The Bugis
- Author: Christian Pelras
- Language: English
- Series: The Peoples of South-East Asia and the Pacific
- Subject: The Bugis and their culture
- Genre: History and Culture
- Publisher: Blackwell Publishing
- Publication date: United States: January 1997 Rest of the World: December 1996
- Pages: 384
- ISBN: 978-0-631-17231-4
- OCLC: 33207980
- Dewey Decimal: 959.8/4 20
- LC Class: DS632.B85 P45 1996

= The Bugis =

The Bugis is a book written by Christian Pelras about the Bugis people. It was produced in 1996 and published in the United States in 1997 by Blackwell Publishing.
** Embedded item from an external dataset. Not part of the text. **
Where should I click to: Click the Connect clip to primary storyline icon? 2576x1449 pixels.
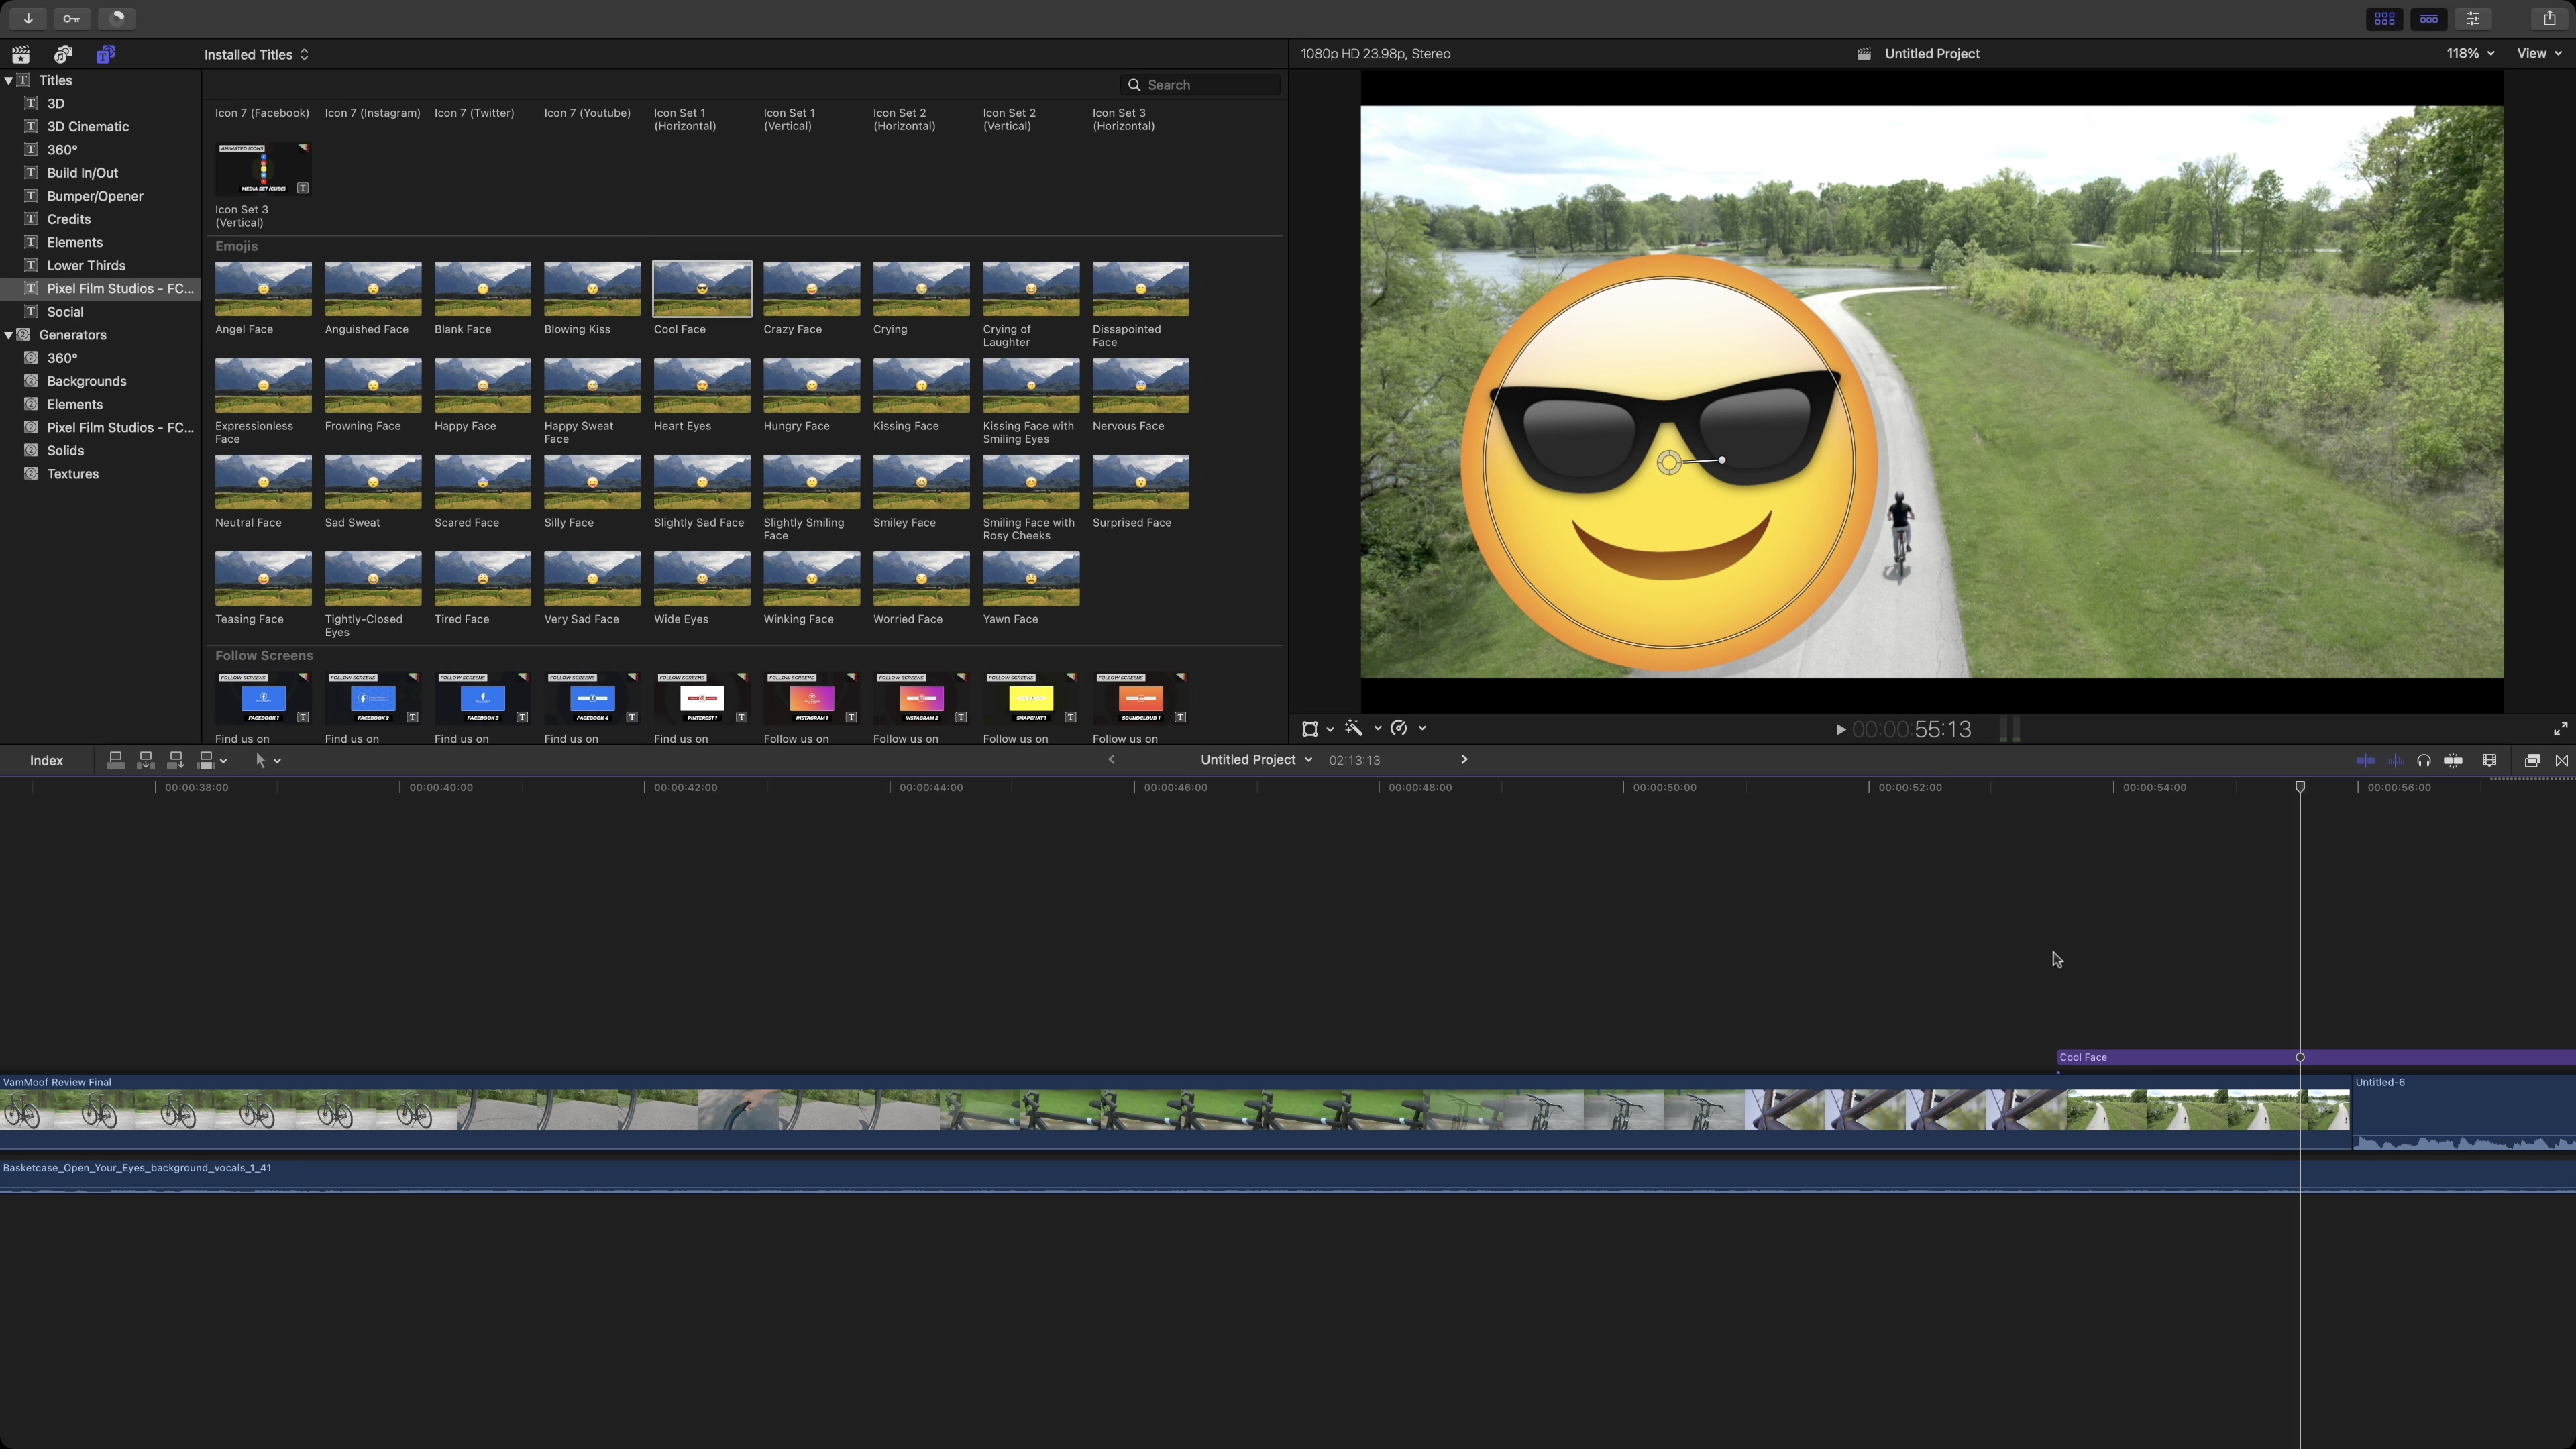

It is the first book ever to describe the history of the Bugis ranging from their origins 40,000 years ago to the present. The book is one of the books under The Peoples of South-East Asia and the Pacific book series.

The Bugis contents are divided into two parts; the first part "The Shaping of Identity: from Origins to the Classical Age" which covers five topics and the second part "Society and Culture: Lasting Aspects and Modern Transformation" which contains four topics.

== Reception ==
In a review in the Journal of the Malaysian Branch of the Royal Asiatic Society, Zawawi Ibrahim praised the text, stating "It excels not only as a scholarly work which is sensitive to both the nuances of anthropology and history, but also as a text which is readable to both scholars and non-scholars of Bugis society, as well as the general public."

Writing a review for the book in the Journal of Southeast Asian Studies, Ian Caldwell praised the text, saying "It is a work produced of sound scholarship coupled with an unrivaled personal knowledge of its subject, and is certain to become the introductory reference on its subject for years to come." Caldwell also adds "The book's historical section is controversial but provides archaeologically testable interpretations, while the anthropological section offers an excellent introduction to modern Bugis society."

Reviewing the book in the journal Bijdragen tot de Taal-, Land- en Volkenkunde, Sirtjo Koolhof gave a mixed critique. While Koolhof praised the originality and the comprehensive account of Bugis history and culture, he criticized Pelras's reconstruction of early Bugis history which relied on the La Galigo. Koolhof stated "Taking the contents of an epic-mythological work as historical references to actual past events is a hazardous operation, demanding a sound, consistent analysis approach to the material. Pelras does not take such an approach."